Another, somewhat thornier, example of transformation involves place names.  These are more subjective than mathematical data, reflecting factors ranging from political controversies and historical developments (Burma versus Miramar, Taiwan versus Republic of China or even Formosa, Persia versus Iran) to variations in language and spelling.  XML transformations can address these disputes in various ways.  One would be to do an absolute replacement of one term with another, for example, replacing Sri Lanka with Ceylon in older OPAC records.  Another, frequently more diplomatic, approach is to link, group, and cross reference competing names and their variants.  Examples of this approach are seen in the Getty Geographic Names Thesaurus and the Alexandria Library Gazetteer, both of which employ XML.

Data to graphics links

XML-based geospatial applications needn’t be confined to text-based data.  Graphics – the essence of cartography – can also be involved and in several ways.
One approach is to use XML’s own graphic vocabulary, Scaleable Vector Graphics (SVG), a W3C standard for vector-based images.  SVG is a non-proprietary, text-based file format containing not only definitions for graphic shapes created within the file but also elements that other XML-based data sources can connect to.  A map of the United States of America, for example, can contain separate SVG elements for all 50 states, each of which contains attributes or child elements of geographic location coordinates, state names or abbreviations, U.S. Census TIGER data, or another “hook” that can latch onto an external data source and be programmed to permit interactivity.  The National Institute of Cancer Interactive Mortality Charts and Graphs (http://www3.cancer.gov/atlasplus/charts508.html) and the Clare County of Ireland Historical Maps (http://www.clarelibrary.ie/eolas/coclare/maps/index.htm) websites show examples of SVG graphics linked to data tables.

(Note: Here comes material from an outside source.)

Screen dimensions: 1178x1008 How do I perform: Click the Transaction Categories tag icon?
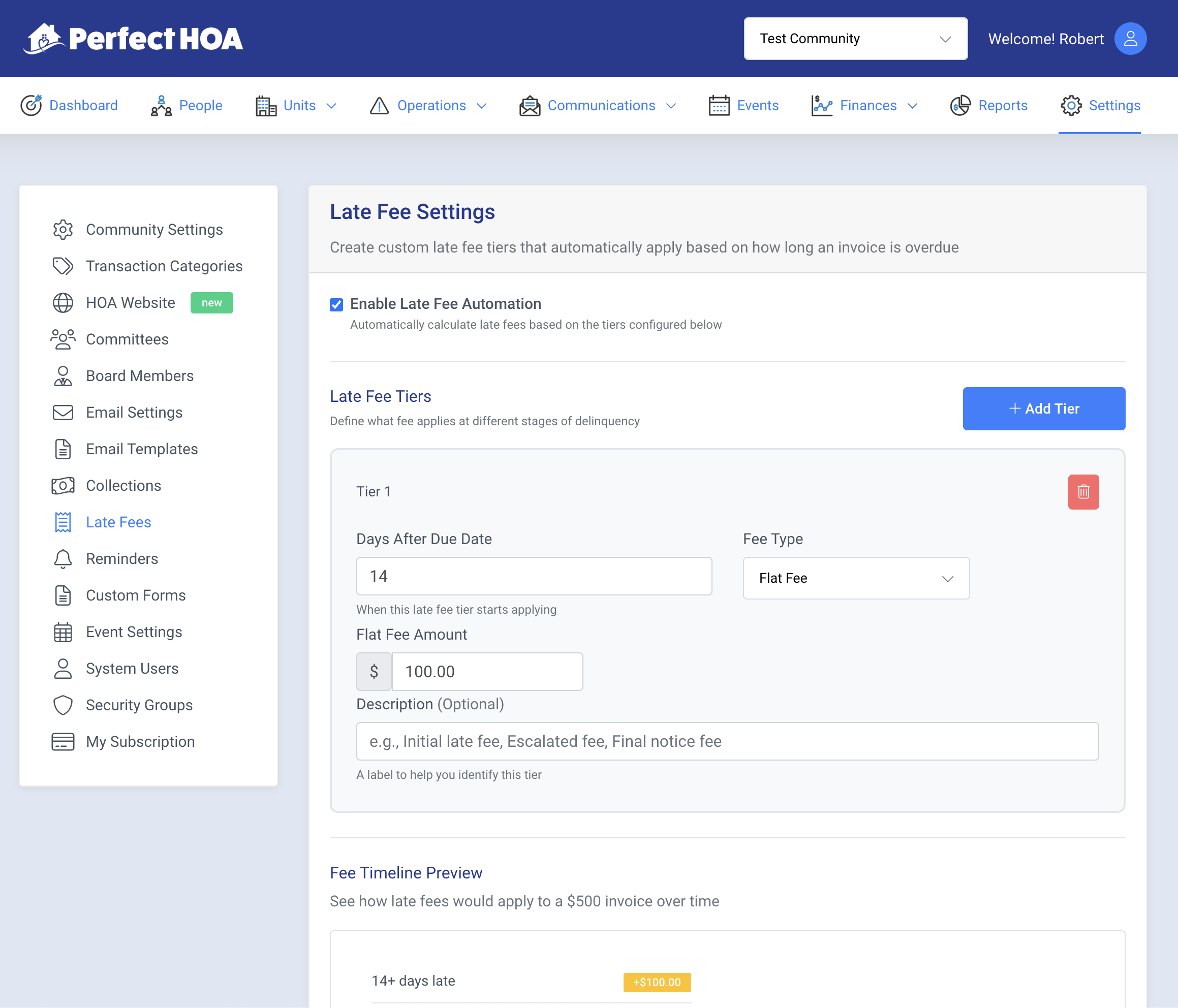[x=63, y=266]
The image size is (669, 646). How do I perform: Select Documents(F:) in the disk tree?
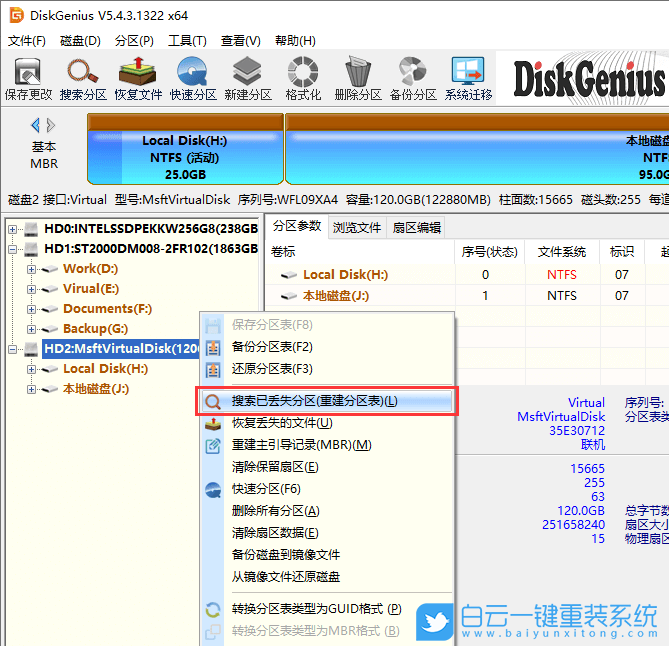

Although SVGs, being XML-based, are a logical XML approach to linking graphics to other data, other Vector-based tools, such as GIS systems (ESRI ArcInfo, CAD systems) as well as Adobe (formerly Macromedia) Flash can also enable links between graphic elements and XML-based data.

Summary

The three XML applications described above are just a sampling of the possibilities that XML offers LIS-oriented geospatial applications, especially as the XML family of applications is constantly evolving.  For LIS professionals managing geospatial data, XML provides the means to extract spatial information from isolated data silos for deployment in infinite applications,  in the process providing new ways to study our planet.

1 In the past decade, terms like geospatial data and geospatial data management have begun to replace the traditional LIS terms of  maps and map librarianship  Geospatial data reflects contemporary map production, which is achieved both with relatively simple online tools such as Google Maps and with complicated proprietary GIS software such as ESRI ArcInfo.  Such tools create maps on the fly, combining disparate sources such as vector shapes, data tables, and satellite images to produce multiple output formats, from classic choropleth maps printed at a set scale and paper size to resizable and interactive maps for display in web pages, in GPS-enabled handheld devices, multimedia, and many other forms of digital output.